Потому и ненавидит всех троих герой Шукшина, что сам-то — хочет освободиться от всего низменного, необходимого, материального. Освободиться — и зажить по душе...

Каким же это образом?

Простейшим. Например: плюнуть на все материаль­ное. Уволиться? С ходу! Шукшинский герой служит лишь при том условии, когда у него есть хотя бы симво­лическая возможность послать все это подальше и пе­рейти... в соседнюю контору. Иначе он не выдерживает! А то — плюнуть на все накопленное барахло, порубить, пожечь все...
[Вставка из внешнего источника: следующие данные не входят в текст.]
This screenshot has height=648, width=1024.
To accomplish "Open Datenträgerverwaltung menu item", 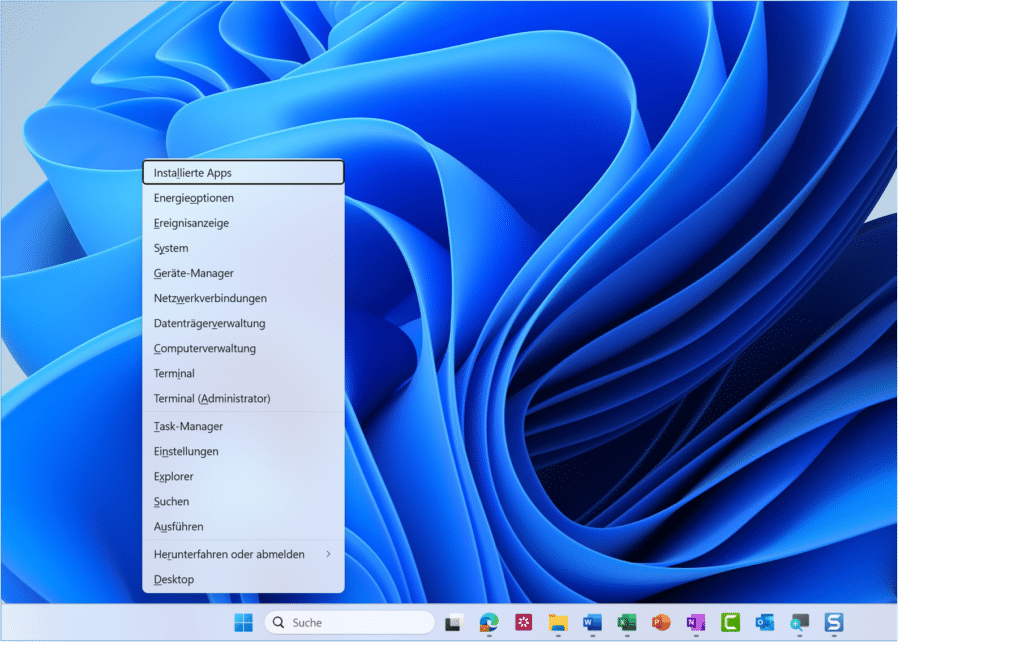I will pyautogui.click(x=209, y=323).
В решающие минуты споров герои Шукшина кри­чат друг другу: «Куркуль!» Это самое страшное оскорб­ление: от него кончают с собой. Герой Шукшина готов быть кем угодно... только не куркулем. Не крохобором. Его тянет быть воздушным, независимым от материаль­ности. Это какой-то повальный мор среди героев Шук­шина: они ненавидят вещи, они хотят быть духовными.
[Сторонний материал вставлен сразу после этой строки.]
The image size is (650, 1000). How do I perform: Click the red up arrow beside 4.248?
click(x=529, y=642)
И тут мы ощущаем в атмосфере «шукшинской жиз­ни» новое и ключевое противоречие: хотят жить как птицы небесные, а живут, погрузившись в цепкую, беспощадную, затягивающую топь материальных инте­ресов. «Видели на улице молодого попа и теперь выяс­нили, сколько он получает». «Эх, ма... Што ведь и обид­но-то... кому дак все в жизни: и образование, и оклад дармовой...» «Ох, и навезли!.. Два платка вот таких — цветастые, с тистями, платье атласное, две скатерки, то­же с тистями...» С восторгом ли, с ненавистью, с горечью или с завистью — шукшинские герои все время говорят о насущном, причем о самом реальном, бытовом, низ­менном. А покоя все нет! Или тайная мечта об «окладе дармовом», тайная зависть к «устроившимся», или нена­висть к ним и презрение к самим себе, что завидуют: «Сидят, курва, чужие деньги считают»... «С тистя-ми»... Шукшинский человек одновременно и боится вынырнуть из этой хозяйственной деятельности, и ненавидит себя за нее. Он — «как все», он «не хуже других», он «креп­кий мужик» и сумеет дать отпор всякому, кто попробует ущемить его интересы. Он сумеет доказать, что «кур­куль» — не он, а его обидчик! И он же, этот же человек, мучается, что вколочен в эту свою деятельность, и во­обще... послал бы подальше все это «хозяйство», да вот опоры-то другой нет.